»»
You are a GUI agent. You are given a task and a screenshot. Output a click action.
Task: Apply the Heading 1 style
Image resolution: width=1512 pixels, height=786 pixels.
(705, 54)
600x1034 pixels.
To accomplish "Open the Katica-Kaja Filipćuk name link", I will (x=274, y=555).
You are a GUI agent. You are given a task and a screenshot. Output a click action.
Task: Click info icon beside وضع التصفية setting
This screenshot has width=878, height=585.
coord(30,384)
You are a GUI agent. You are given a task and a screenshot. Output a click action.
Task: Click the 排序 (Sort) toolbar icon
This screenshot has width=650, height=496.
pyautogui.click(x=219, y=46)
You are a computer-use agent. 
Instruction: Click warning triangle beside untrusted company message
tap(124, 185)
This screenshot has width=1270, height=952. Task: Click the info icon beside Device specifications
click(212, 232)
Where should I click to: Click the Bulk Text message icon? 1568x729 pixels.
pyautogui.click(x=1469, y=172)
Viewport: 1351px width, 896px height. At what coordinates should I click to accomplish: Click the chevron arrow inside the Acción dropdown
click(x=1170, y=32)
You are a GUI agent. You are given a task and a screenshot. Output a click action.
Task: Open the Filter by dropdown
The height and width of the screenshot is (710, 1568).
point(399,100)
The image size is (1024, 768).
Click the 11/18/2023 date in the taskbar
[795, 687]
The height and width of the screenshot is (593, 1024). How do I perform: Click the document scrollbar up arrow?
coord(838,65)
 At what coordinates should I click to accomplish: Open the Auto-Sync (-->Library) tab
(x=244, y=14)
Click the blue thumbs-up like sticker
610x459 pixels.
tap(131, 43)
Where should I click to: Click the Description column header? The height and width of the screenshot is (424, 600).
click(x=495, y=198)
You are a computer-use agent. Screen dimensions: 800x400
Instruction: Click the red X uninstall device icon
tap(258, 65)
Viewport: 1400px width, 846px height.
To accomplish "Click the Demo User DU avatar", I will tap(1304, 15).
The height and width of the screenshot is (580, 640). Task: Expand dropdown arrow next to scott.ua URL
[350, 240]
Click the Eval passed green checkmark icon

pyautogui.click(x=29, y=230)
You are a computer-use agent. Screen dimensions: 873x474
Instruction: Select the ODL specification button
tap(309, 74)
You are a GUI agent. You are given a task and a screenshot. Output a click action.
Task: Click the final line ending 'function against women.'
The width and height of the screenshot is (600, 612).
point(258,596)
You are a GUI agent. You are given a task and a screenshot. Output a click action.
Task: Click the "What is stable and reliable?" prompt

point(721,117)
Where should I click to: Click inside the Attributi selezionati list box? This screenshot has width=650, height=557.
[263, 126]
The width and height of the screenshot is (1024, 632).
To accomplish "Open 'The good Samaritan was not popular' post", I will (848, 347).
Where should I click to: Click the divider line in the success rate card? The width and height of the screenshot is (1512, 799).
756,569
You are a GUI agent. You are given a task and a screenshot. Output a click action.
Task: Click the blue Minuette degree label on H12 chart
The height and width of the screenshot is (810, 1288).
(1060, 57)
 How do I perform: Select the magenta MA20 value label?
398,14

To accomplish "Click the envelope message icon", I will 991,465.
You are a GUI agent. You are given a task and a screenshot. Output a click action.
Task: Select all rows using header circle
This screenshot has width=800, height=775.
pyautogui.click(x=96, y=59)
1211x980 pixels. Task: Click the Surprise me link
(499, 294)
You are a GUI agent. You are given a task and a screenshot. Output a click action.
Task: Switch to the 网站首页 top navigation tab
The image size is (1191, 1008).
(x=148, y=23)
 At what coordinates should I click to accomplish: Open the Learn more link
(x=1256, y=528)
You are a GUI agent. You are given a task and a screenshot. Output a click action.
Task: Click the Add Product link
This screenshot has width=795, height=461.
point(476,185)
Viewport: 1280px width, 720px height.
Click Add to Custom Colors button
««
* YOUR TASK *
Copy each line of the records verbatim.

* REPLY TO THE TASK *
You are a GUI agent. You are given a task and a screenshot. Output a click action.
Task: Apply the Heading 1 style
Image resolution: width=1512 pixels, height=786 pixels.
(705, 54)
600x1034 pixels.
To accomplish "Open the Katica-Kaja Filipćuk name link", I will (x=274, y=555).
You are a GUI agent. You are given a task and a screenshot. Output a click action.
Task: Click info icon beside وضع التصفية setting
This screenshot has width=878, height=585.
coord(30,384)
You are a GUI agent. You are given a task and a screenshot. Output a click action.
Task: Click the 排序 (Sort) toolbar icon
This screenshot has width=650, height=496.
pyautogui.click(x=219, y=46)
You are a computer-use agent. 
Instruction: Click warning triangle beside untrusted company message
tap(124, 185)
This screenshot has width=1270, height=952. Task: Click the info icon beside Device specifications
click(212, 232)
Where should I click to: Click the Bulk Text message icon? 1568x729 pixels.
pyautogui.click(x=1469, y=172)
Viewport: 1351px width, 896px height. At what coordinates should I click to accomplish: Click the chevron arrow inside the Acción dropdown
click(x=1170, y=32)
You are a GUI agent. You are given a task and a screenshot. Output a click action.
Task: Open the Filter by dropdown
The height and width of the screenshot is (710, 1568).
point(399,100)
The image size is (1024, 768).
Click the 11/18/2023 date in the taskbar
[795, 687]
The height and width of the screenshot is (593, 1024). How do I perform: Click the document scrollbar up arrow?
coord(838,65)
 At what coordinates should I click to accomplish: Open the Auto-Sync (-->Library) tab
(x=244, y=14)
Click the blue thumbs-up like sticker
610x459 pixels.
tap(131, 43)
Where should I click to: Click the Description column header? The height and width of the screenshot is (424, 600).
click(x=495, y=198)
You are a computer-use agent. Screen dimensions: 800x400
Instruction: Click the red X uninstall device icon
tap(258, 65)
Viewport: 1400px width, 846px height.
To accomplish "Click the Demo User DU avatar", I will tap(1304, 15).
The height and width of the screenshot is (580, 640). Task: Expand dropdown arrow next to scott.ua URL
[350, 240]
Click the Eval passed green checkmark icon

pyautogui.click(x=29, y=230)
You are a computer-use agent. Screen dimensions: 873x474
Instruction: Select the ODL specification button
tap(309, 74)
You are a GUI agent. You are given a task and a screenshot. Output a click action.
Task: Click the final line ending 'function against women.'
The width and height of the screenshot is (600, 612).
point(258,596)
You are a GUI agent. You are given a task and a screenshot. Output a click action.
Task: Click the "What is stable and reliable?" prompt

point(721,117)
Where should I click to: Click inside the Attributi selezionati list box? This screenshot has width=650, height=557.
[263, 126]
The width and height of the screenshot is (1024, 632).
To accomplish "Open 'The good Samaritan was not popular' post", I will (848, 347).
Where should I click to: Click the divider line in the success rate card? The width and height of the screenshot is (1512, 799).
756,569
You are a GUI agent. You are given a task and a screenshot. Output a click action.
Task: Click the blue Minuette degree label on H12 chart
The height and width of the screenshot is (810, 1288).
(1060, 57)
 How do I perform: Select the magenta MA20 value label?
398,14

To accomplish "Click the envelope message icon", I will 991,465.
You are a GUI agent. You are given a task and a screenshot. Output a click action.
Task: Select all rows using header circle
This screenshot has width=800, height=775.
pyautogui.click(x=96, y=59)
1211x980 pixels. Task: Click the Surprise me link
(499, 294)
You are a GUI agent. You are given a task and a screenshot. Output a click action.
Task: Switch to the 网站首页 top navigation tab
The image size is (1191, 1008).
(x=148, y=23)
 At what coordinates should I click to accomplish: Open the Learn more link
(x=1256, y=528)
You are a GUI agent. You are given a task and a screenshot. Output a click action.
Task: Click the Add Product link
This screenshot has width=795, height=461.
point(476,185)
Viewport: 1280px width, 720px height.
Click Add to Custom Colors button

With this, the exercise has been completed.